Tips to help make the bedroom safer for the person in your care:

  • Getting in and out of bed can be difficult if the older adult in your care is unsteady as there is usually nothing secure and safe to hold onto beside the bed. If bed transfers or repositioning in bed is a concern, then consult with a health care professional to determine if adaptive devices such as floor to ceiling poles or a bed assist rail that attaches to the bed are appropriate measures to maximize safety. The options will depend on both the physical and cognitive function of the older adult.
  • Frequent urination at night is also a safety concern. If the person in your care is getting up to go to the bathroom frequently throughout the night and has difficulty walking or is unsteady, consider using a bedside commode or urinal. If using a commode, ensure the toilet paper and hand sanitizer are within reach. The commode should be placed close to the bed to minimize both walking and the risk of falling.  If incontinence is a concern then the older adult in your care could also wear incontinence garments so they have a backup if they do not make it to the bathroom or commode in time. It is also important that they discuss their incontinence with their health care provider(s).They may also want to consider seeing a pelvic floor physiotherapist.
  • It is important that the older adult in your care does not get up from a reclined position too quickly. This may cause them to become dizzy or unsteady. When changing positions, the care recipient should sit on the side of the bed for a few minutes before standing. They should pump their ankles 10 times. Then they can stand, pause for the count of 10, and take a deep slow breath before they take a step.
  • If a gait aid such as a walker is used, ensure that they have clear pathways so that the gait aid can be parked close to the bed. The walker will not be helpful if it is not within reach.
  • If the care recipient is walking to the bathroom, ensure that they have a well-lit path between the bed and the bathroom.  

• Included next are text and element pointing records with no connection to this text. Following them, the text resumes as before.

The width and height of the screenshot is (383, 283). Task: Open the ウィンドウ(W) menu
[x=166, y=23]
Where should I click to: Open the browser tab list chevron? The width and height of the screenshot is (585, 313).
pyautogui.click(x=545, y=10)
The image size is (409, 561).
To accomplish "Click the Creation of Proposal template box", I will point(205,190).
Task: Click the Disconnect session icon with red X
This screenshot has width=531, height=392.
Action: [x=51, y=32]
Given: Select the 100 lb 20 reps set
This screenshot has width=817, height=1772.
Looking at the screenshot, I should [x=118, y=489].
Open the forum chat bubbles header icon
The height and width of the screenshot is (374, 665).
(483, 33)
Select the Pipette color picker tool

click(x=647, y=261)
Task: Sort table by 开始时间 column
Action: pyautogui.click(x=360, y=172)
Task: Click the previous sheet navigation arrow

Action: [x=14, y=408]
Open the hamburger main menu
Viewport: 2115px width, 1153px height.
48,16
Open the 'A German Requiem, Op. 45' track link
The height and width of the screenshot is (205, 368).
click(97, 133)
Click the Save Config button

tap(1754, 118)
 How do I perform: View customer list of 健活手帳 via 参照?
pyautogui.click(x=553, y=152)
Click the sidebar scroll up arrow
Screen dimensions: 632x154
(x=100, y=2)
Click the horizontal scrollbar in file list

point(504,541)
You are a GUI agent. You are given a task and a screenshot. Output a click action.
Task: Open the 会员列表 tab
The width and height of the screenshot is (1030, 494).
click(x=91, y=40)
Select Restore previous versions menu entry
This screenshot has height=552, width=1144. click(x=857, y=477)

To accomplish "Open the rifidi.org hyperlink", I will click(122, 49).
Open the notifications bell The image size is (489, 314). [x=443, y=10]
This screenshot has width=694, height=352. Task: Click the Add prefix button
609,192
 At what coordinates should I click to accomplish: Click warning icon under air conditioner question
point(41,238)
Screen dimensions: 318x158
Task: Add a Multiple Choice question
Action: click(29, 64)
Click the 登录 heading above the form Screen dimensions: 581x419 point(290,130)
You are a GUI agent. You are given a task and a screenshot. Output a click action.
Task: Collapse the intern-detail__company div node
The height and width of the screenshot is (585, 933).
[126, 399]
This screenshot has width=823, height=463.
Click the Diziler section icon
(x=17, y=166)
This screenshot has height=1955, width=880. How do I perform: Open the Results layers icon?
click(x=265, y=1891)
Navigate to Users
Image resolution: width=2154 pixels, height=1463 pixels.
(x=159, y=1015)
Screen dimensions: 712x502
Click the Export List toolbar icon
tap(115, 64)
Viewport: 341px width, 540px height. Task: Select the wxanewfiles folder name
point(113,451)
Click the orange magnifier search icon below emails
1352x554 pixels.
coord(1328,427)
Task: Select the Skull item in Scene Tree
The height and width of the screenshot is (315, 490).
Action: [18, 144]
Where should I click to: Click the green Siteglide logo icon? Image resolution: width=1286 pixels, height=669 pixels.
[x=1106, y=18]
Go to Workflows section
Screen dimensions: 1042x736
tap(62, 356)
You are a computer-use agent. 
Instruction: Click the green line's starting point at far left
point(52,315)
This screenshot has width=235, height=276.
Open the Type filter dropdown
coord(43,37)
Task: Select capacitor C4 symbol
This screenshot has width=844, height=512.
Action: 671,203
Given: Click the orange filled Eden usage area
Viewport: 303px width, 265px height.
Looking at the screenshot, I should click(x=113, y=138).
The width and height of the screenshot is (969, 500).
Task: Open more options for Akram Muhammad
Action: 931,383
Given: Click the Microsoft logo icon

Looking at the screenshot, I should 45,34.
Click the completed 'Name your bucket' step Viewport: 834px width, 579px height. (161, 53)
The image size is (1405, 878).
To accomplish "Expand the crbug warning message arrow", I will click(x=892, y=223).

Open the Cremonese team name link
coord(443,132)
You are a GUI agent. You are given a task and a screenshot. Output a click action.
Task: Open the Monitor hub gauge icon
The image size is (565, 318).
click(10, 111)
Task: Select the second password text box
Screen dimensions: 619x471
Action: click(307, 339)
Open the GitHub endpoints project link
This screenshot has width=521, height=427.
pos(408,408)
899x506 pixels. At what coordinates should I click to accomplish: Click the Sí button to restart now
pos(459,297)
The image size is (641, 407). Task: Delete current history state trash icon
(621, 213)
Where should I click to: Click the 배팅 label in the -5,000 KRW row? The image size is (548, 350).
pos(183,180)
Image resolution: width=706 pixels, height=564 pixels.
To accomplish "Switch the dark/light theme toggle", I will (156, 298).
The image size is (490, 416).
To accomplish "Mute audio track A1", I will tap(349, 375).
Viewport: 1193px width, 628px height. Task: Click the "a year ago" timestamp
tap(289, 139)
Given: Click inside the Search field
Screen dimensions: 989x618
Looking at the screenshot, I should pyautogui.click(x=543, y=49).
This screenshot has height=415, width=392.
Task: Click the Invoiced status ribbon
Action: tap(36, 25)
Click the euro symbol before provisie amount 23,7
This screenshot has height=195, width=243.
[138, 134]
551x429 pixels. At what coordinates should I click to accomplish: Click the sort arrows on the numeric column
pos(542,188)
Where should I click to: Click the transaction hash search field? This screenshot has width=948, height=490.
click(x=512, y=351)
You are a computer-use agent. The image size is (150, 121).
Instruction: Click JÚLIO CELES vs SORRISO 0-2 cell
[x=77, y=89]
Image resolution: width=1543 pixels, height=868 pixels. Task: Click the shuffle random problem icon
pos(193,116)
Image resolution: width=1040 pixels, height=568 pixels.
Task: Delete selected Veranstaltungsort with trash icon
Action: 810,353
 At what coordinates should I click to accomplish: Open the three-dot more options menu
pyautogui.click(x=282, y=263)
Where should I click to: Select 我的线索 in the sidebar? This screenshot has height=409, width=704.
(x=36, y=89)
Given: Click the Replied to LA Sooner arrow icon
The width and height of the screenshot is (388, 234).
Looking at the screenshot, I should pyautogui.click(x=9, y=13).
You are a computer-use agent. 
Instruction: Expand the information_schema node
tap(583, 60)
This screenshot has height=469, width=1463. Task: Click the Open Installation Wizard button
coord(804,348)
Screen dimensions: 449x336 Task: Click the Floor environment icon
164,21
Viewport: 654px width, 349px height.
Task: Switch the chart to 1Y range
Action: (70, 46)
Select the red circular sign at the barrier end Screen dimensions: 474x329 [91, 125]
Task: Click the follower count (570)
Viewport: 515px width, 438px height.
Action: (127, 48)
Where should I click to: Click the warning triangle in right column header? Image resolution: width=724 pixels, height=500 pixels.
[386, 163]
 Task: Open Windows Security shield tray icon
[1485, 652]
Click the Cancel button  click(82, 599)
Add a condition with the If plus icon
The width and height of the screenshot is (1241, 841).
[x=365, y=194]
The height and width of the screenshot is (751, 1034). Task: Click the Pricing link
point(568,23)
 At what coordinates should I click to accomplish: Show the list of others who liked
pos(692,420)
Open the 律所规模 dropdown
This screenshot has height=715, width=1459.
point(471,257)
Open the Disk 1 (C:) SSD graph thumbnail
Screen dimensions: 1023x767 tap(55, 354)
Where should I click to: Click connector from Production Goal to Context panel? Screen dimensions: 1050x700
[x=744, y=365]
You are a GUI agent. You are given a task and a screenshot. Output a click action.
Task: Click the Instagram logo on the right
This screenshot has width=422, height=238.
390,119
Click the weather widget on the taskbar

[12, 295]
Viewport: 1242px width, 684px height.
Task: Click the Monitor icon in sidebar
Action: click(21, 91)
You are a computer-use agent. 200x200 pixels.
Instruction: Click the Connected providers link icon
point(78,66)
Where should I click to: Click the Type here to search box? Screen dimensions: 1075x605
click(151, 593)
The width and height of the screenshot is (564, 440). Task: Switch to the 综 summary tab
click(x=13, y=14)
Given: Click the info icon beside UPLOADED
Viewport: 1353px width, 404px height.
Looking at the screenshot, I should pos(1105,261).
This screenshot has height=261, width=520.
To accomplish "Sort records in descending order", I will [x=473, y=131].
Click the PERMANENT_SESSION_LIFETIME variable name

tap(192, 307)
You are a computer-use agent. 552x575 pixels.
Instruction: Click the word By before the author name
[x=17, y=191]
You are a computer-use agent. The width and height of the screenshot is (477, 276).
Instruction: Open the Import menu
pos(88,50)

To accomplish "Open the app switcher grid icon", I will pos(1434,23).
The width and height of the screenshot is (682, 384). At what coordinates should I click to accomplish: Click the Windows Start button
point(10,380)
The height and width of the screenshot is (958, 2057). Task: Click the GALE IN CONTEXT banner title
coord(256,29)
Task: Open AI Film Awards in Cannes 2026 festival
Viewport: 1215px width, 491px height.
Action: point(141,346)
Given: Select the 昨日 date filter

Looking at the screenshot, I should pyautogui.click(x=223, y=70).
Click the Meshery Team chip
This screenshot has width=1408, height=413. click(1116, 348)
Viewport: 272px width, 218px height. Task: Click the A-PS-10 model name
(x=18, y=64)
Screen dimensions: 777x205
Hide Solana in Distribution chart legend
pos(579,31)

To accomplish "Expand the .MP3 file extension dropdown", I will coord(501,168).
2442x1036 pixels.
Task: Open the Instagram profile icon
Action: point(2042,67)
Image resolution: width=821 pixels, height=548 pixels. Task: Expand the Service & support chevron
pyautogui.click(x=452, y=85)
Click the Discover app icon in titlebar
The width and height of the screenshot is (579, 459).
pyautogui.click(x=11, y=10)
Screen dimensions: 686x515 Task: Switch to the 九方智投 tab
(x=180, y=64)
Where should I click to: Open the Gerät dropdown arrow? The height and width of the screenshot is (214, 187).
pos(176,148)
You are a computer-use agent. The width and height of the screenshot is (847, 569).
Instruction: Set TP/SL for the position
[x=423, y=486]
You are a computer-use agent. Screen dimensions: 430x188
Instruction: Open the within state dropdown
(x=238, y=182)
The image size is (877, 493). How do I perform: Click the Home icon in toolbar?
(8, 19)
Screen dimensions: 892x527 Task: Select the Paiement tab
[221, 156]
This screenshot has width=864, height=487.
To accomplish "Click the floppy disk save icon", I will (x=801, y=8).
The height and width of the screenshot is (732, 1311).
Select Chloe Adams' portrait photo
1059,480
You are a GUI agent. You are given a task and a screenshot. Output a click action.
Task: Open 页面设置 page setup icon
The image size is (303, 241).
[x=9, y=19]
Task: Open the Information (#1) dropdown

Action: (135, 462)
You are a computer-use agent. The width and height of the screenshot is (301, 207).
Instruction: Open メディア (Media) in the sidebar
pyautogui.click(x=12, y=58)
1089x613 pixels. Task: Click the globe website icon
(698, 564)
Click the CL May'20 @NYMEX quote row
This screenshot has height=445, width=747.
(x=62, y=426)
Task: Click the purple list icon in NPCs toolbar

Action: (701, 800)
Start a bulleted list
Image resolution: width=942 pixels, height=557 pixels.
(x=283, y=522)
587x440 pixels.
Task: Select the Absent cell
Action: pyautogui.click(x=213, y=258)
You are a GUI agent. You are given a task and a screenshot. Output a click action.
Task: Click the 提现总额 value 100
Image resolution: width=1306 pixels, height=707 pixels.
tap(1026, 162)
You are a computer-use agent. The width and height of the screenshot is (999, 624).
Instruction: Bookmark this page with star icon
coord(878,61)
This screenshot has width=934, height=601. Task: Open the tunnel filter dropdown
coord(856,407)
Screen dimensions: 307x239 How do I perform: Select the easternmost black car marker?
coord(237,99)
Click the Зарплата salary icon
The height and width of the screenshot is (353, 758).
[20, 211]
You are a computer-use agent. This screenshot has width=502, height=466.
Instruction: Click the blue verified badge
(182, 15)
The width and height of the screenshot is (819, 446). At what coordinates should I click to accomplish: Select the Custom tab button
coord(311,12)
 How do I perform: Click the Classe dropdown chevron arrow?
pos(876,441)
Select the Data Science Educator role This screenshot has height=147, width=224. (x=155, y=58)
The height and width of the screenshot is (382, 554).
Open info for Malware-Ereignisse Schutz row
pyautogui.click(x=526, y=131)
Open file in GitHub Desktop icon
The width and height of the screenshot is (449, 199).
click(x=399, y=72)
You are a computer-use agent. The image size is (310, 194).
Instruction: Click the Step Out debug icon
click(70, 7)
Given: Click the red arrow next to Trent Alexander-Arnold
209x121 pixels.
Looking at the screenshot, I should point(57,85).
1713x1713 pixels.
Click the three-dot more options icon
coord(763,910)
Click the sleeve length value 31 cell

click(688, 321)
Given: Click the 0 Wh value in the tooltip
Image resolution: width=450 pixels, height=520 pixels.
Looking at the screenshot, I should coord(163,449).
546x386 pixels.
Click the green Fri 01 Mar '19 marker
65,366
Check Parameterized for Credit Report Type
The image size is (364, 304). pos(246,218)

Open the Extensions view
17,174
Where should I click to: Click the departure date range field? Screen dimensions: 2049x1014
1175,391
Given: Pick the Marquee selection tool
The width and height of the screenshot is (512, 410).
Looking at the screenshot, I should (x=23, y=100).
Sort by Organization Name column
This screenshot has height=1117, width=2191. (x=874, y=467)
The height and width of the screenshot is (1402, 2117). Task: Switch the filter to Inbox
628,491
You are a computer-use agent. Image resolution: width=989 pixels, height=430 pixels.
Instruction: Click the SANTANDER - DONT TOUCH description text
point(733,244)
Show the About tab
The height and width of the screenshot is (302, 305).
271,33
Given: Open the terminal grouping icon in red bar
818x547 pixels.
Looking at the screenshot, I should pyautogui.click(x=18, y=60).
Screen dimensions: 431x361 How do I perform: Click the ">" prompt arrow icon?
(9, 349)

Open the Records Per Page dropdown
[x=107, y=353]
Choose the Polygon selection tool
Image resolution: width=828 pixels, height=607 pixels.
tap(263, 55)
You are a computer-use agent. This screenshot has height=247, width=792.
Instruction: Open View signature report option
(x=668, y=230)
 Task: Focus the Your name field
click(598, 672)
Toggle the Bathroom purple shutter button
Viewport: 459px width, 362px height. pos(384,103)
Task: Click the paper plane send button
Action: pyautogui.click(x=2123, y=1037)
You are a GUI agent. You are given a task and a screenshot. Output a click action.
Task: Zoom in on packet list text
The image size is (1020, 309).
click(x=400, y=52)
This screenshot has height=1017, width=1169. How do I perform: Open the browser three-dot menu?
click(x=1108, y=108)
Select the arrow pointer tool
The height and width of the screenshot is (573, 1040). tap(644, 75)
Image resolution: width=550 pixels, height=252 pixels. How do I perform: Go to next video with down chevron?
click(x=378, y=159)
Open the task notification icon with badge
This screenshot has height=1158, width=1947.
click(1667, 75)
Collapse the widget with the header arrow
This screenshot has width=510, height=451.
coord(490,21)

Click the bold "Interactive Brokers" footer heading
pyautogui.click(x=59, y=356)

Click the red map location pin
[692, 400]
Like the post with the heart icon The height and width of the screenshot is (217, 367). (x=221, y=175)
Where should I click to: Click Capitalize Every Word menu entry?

  • Ensure that there are clear pathways with minimal clutter for the person to access the bed, closet, doorway, and the bathroom.
  • Ensure that there are no wrinkles in the carpet or damaged flooring. These are tripping hazards. Remove scatter mats.
  • If balance is a concern or if dressing from a sitting position was recommended by the health care professional, ensure that there is a chair or bed to use for this purpose.
  • Keep items stored in closets and dressers within reach.
  • Ensure that items on night tables are within reach. There should be an easy to reach/access lamp as well. Some lamps light up with touch or sound and could be a good option for the older adult in your care.
  • Check the height of the bed. Some mattresses are very high when paired with a box spring and bed frame. This combination may be too high to safely transfer in and out of. Consider alternative mattresses or whether the bed frame can be safely altered to reduce the overall height. Alternatively, some beds are too low. Furniture risers may be an alternative option if they can safely adapt the height of the bed.
  • Ensure that night clothes and bathrobes are not too loose or too big. This will minimize the risk of the care recipient tripping and pockets or sleeves getting caught on door knobs.